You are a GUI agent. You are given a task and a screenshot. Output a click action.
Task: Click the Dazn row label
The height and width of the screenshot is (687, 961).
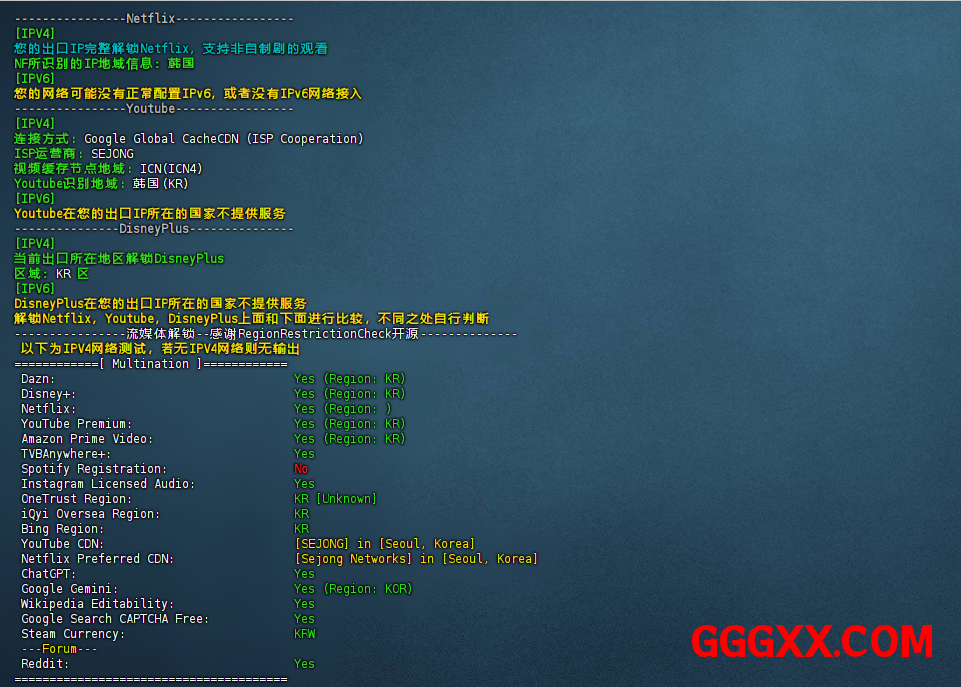pos(38,379)
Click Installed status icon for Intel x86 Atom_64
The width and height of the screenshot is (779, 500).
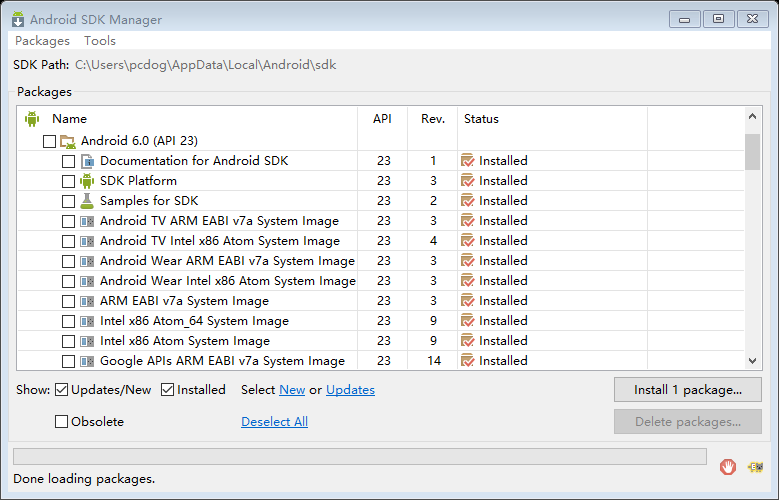(467, 321)
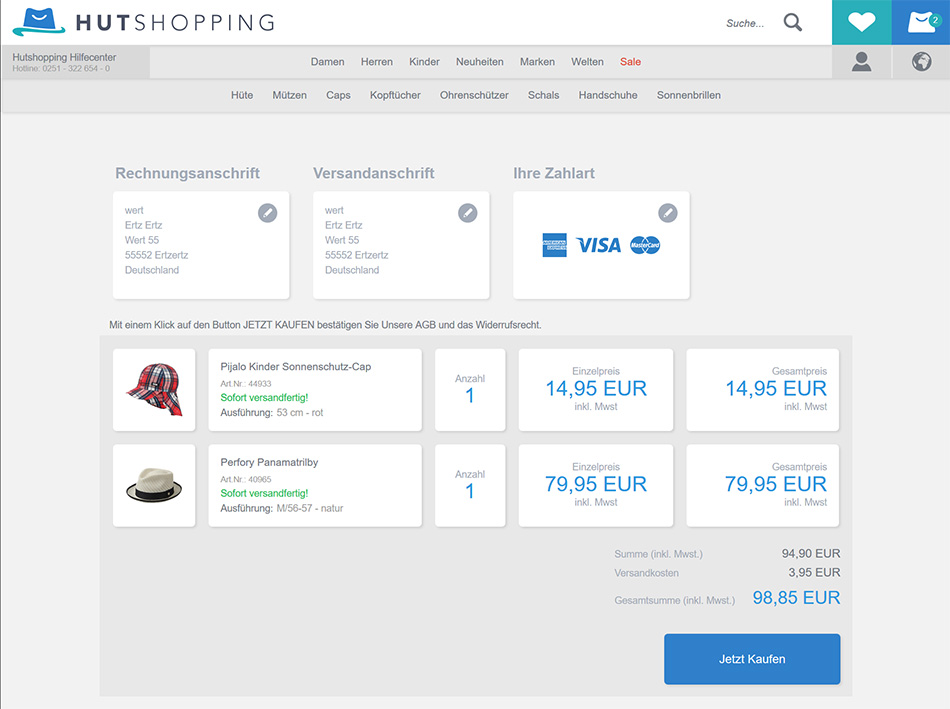Go to the Marken menu item
This screenshot has height=709, width=950.
(537, 62)
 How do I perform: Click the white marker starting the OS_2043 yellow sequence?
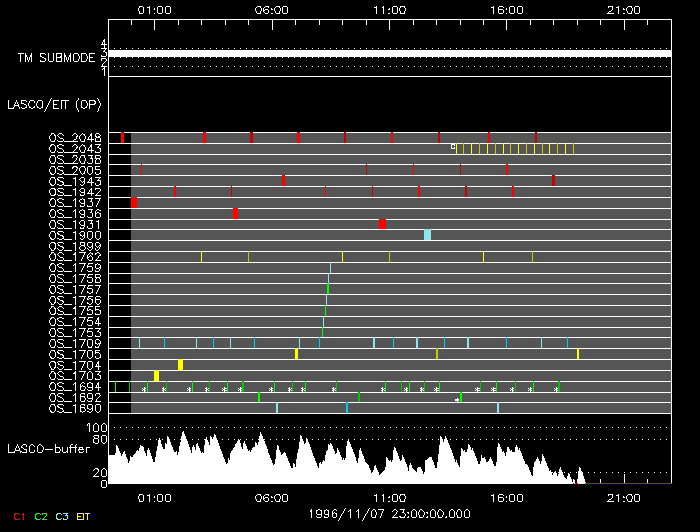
============================================================
**Task description**
Could you please return the entries above exactly, minus the pictures?

**Result of this exercise**
You are a GUI agent. You are given a task and a screenshot. Output a click action.
Task: Click the Dazn row label
The height and width of the screenshot is (687, 961).
pos(38,379)
Click Installed status icon for Intel x86 Atom_64
The width and height of the screenshot is (779, 500).
(467, 321)
Go to the Marken menu item
This screenshot has height=709, width=950.
(537, 62)
 How do I perform: Click the white marker starting the OS_2043 yellow sequence?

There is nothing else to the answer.